Table Cardinality Row Size Table Size
Customer 1,446,126 260 Bytes 364 MB
Address 2,886,116 154 Bytes 301 MB
Orders 1,296,000 73 Bytes 85 MB
Order Line 3,888,203 132 Bytes 338 MB
CC Trans. 1,296,000 80 Bytes 106 MB
Items 1,000,000 520 Bytes 510 MB
Authors 250,000 370 Bytes 87 MB
Country 92 70 Bytes 3.1 KB
Table 5. Sizes of TPC-W database tables
The TPC-W database has eight tables, i.e., customer, address,
order, order line, credit card transactions, item, author,
and country.

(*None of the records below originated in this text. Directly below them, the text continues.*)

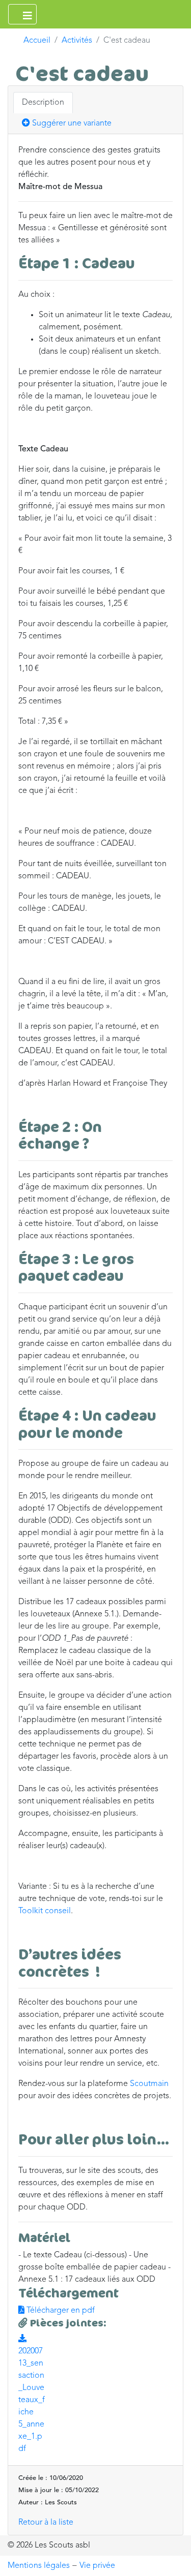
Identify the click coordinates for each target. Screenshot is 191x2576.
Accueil (36, 41)
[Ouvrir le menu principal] (22, 14)
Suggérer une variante (71, 123)
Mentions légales (39, 2566)
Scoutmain (149, 2084)
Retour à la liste (45, 2523)
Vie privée (97, 2566)
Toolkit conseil (44, 1911)
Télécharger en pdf (59, 2311)
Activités (77, 41)
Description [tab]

TPC-W defines how the sizes of these
tables scale relative to each-other. We opt to emulate a
Web site with 1,000,000 items in stock which results in
a database size of 1.7GB. The table sizes in the TPC-W
database are given in Table 5.
The database in RUBiS consists of seven tables i.e.,
users, items, bids, buy now, comments, categories, and regions.
Similar to TPC-W, the benchmark defines the relative
scaling between the tables in the database. The database
size is 0.5 GB and the table sizes are shown in Table 6.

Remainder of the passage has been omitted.